Scientists: Stinky sock smell helps fight malaria


Donors announced new funding Wednesday that would channel the smell of stinky feet into a new weapon against malaria.

Traps scented with the odor of human feet attracted four times as many mosquitoes as a human volunteer, said Dr. Fredros Okumu, the head of the research project at Tanzania's Ifakara Health Institute. Mosquitoes who fly into the trap are then poisoned.

Bed nets and indoor spraying have already substantially reduced the number of fatal malaria cases, but so far scientists have not come up with a good way to help combat mosquitoes outdoors.

Although the global infection rate of malaria is going down, there are still more than 220 million new cases of malaria each year. The U.N. says almost 800,000 of those people die. Most of them are children in Africa.

"The global goal of eradication of malaria will not be possible without new technologies," said Okumu, who has been ill with the disease himself several times.

Dutch scientist Dr. Bart Knols first discovered mosquitoes were attracted to foot odor by standing in a dark room naked and examining where he was bitten, said Okumu. But over the following 15 years, researchers struggled to put the knowledge to use.

Okumu has been working on his project to trap mosquitoes for two years. He mixed eight chemical compounds to find the perfect odor, and then experimented with poisons to find one that could kill up to 95 percent of mosquitoes.

Now Okumu, who received an initial grant of $100,000 to help his research two years ago, has been awarded an additional $775,000 by the Bill and Melinda Gates Foundation and Grand Challenges Canada to create an affordable mosquito trap that could be used outside homes.

Okumu said more research was needed to find the right place to put the traps. Too close would attract mosquitoes near the humans and expose them to greater risk of bites, but the devices would be ineffective if too far away.

The current traps are expensive prototypes but Okumu hopes to produce affordable traps that can be sold for between $4 and $27 each.

"It's African innovation for an African problem being developed in Africa," said Dr. Peter A. Singer, the head of Grand Challenges Canada. "It's bold, it's innovative and it has the potential for big impact ... who would have thought that a lifesaving technology was lurking in your laundry basket?"

(Data entries)
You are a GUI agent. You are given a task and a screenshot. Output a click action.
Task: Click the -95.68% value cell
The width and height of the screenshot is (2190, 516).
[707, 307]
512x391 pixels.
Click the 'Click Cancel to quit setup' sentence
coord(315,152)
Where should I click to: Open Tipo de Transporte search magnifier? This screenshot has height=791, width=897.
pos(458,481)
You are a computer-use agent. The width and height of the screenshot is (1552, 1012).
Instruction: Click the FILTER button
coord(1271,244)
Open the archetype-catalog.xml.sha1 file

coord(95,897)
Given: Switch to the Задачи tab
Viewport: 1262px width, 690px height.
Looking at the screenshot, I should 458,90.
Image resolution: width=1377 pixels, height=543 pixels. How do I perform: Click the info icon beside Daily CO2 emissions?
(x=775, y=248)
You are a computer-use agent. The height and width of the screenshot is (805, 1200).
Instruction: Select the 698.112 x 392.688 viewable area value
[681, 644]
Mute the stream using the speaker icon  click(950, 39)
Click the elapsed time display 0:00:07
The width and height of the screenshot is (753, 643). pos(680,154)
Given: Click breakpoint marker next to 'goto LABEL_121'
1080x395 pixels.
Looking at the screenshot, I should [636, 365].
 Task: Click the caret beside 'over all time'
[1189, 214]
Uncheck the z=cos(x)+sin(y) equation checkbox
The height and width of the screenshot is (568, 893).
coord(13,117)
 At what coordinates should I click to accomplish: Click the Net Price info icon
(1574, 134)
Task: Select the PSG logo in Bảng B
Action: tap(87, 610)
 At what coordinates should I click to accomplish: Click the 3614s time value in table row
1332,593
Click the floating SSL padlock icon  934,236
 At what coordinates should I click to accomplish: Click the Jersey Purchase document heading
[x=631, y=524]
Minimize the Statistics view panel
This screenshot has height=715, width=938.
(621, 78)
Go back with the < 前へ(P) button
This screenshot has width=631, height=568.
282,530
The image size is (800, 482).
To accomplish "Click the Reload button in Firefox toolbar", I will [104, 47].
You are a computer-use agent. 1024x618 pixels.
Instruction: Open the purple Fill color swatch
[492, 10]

## What you should do
Answer these questions from the article on foot odor and malaria:
(a) How many mosquitoes did the traps scented with human foot odor attract, compared with a human volunteer?
(b) How many new cases of malaria are there each year?
(c) For what price range does Okumu hope to sell affordable traps?

## Exercise response
(a) Four times as many as a human volunteer.
(b) More than 220 million.
(c) Between $4 and $27 each.